Native plants have an important role to play in modern landscaping.  Arguments that are made in favor of native plants include lower maintenance, regional uniqueness, biological diversity, and wildlife habitat.  One theory holds that native plants are easier to care for because they have evolved in a place over many years, developing resistance to climatic extremes, insect feeding, disease pathogens and other stresses of the local environment for which non-native plants may not be prepared.  This may be true in some cases; however, it is important to note that native plants placed under stressful conditions fare no better than exotic ones if the plant is not carefully matched to the site.  Some exotic plants actually perform better and require less maintenance because of the qualities they were selected for, and because their insect predators and disease pathogens are frequently not imported with them. 


Another factor to consider is the interaction of native plants with the “built up”, urban or suburban non-native environment.  In an urban setting, for example, there is no planting site that approximates what would have been there prior to urbanization.  The original landscape in both cities and suburbs often has been changed so completely that the microclimate, soil type, soil hydrology, and insect populations no longer are what they were when the native plants of the area evolved.  To put a native tree, for example, in a median strip planting on a downtown street because it is native to the surrounding countryside would be foolish unless the tree is known to tolerate the heat of the asphalt, car exhaust, salt from the snowplows, a limited root zone, intermittent flooding, and periodic drought.

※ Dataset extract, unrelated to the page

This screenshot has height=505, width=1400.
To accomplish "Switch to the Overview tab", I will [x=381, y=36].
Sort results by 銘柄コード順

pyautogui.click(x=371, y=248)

If native plants are used simply because they are native, without proper regard to site conditions, the results may be insufficient.  The most critical issue is not native plants versus exotic plants - it is appropriate versus inappropriate plant selection, given the constraints and opportunities of the site.  The more closely a plant's characteristics match the site's characteristics, the better chance for the plant’s survival and vigor.  If a native plant meets those requirements, by all means use that plant.

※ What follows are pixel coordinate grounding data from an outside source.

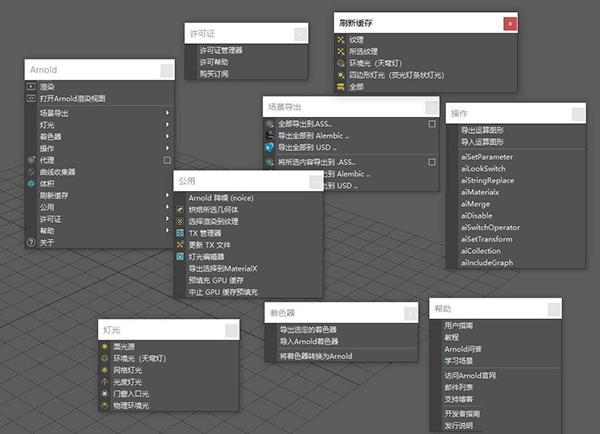The width and height of the screenshot is (600, 434).
Task: Click the 体积 volume icon
Action: point(31,183)
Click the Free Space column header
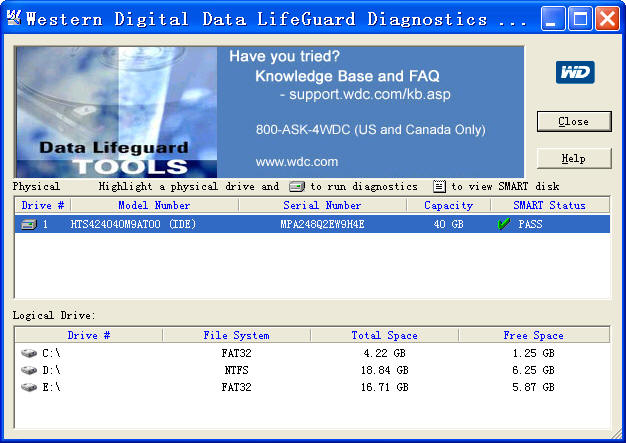The height and width of the screenshot is (443, 626). [x=533, y=335]
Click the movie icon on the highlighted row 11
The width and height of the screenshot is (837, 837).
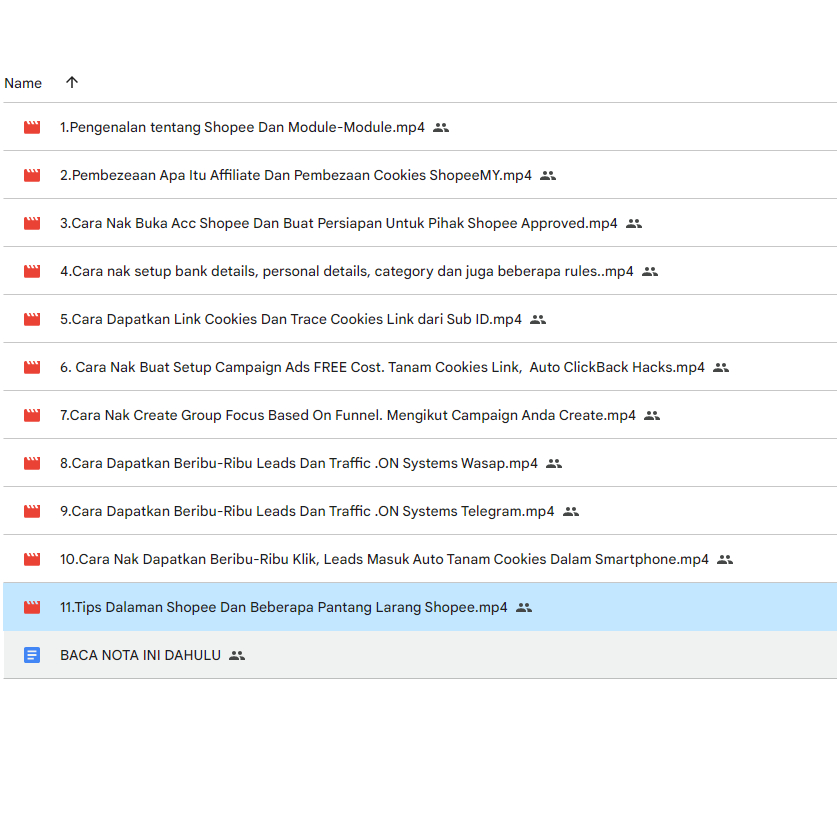tap(31, 607)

While we can and should strive to use plants long found in our region, perhaps the term native plants should be used with some modesty.  Using diverse plantings will create beauty and prevent the susceptibility to disease that can come from large scale single-species plantings, avoiding disasters such as that of the American elm in the mid-twentieth century.


In the quest for a diverse, healthy landscape, which may be a mix of native and exotic species, references are available both to help find the right plant and to avoid the trouble makers.  A little research before selecting plants can save time, money, and aggravation.  Or, you can consult with someone like me.  Reference guides may warn that a plant is invasive under certain circumstances, but they may not, and nursery catalogs frequently won't.  Phrases like "a very vigorous grower" can be euphemisms for potential invasiveness.  Don’t be fooled.  Treat such phrases as red flags.  Be sure to look in more than one plant reference to gather more than one perspective on any species you have in mind, especially if you suspect it may be invasive.  After invasive potential is ruled out, the physical limitations and possibilities of the site should be the first and most important consideration in the exciting process of selecting new plants for our landscapes.